▸ **EJERCICIO**
Según el texto sobre las elecciones, ¿quién dirigía el Ministerio de Educación donde Rubalcaba hizo sus primeras trampas?

Y es verdad que esa es la diferencia fundamental que dirimimos en esta pantomima electoral. Votar por algo que sabemos a ciencia cierta que jamás cumplirán. Primero porque no quieren, y segundo y fundamental porque ni pueden ni está a su alcance. Aceptamos el lenguaje de ellos o los mandamos a la mierda. Peor no vamos a estar, porque eso es imposible.
Erre que erre nos repiten que el combate con tongo de Rajoy y Rubalcaba decidirá algo, no sé el qué. Nada de nada, pero se quedarán como los reyes del mambo, en la inminente coalición que el perverso Felipe González, convertido en comisionista de asesorías, ha sacado a colación en el peor momento para su despreciado Rubalcaba, a quien conoce desde que hizo sus primeras trampas, allá como maniobrero golfo en el Ministerio de Educación que llevaba José María Maravall. Cuando los tahúres se hacen viejos, aseguran que su única salida es la de crupier: dar cartas para que jueguen los que pueden ganar.

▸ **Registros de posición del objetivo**

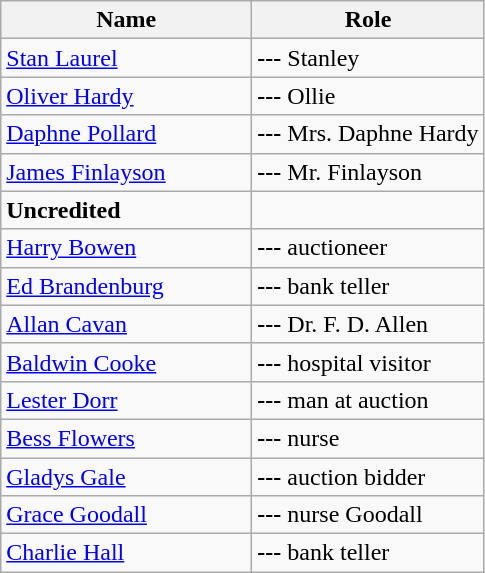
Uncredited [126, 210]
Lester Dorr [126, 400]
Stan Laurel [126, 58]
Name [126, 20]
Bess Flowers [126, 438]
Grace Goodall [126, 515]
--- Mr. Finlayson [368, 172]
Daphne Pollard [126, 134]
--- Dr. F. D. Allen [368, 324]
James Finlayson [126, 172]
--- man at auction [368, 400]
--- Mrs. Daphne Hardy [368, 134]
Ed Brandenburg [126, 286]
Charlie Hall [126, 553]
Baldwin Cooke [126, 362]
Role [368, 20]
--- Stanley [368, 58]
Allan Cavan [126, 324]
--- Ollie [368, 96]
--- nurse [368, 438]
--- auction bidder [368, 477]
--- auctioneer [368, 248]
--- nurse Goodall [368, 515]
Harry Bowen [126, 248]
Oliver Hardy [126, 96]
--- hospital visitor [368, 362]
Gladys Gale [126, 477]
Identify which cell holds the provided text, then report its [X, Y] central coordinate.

▸ **SOLUCIÓN ESCRITA**
José María Maravall.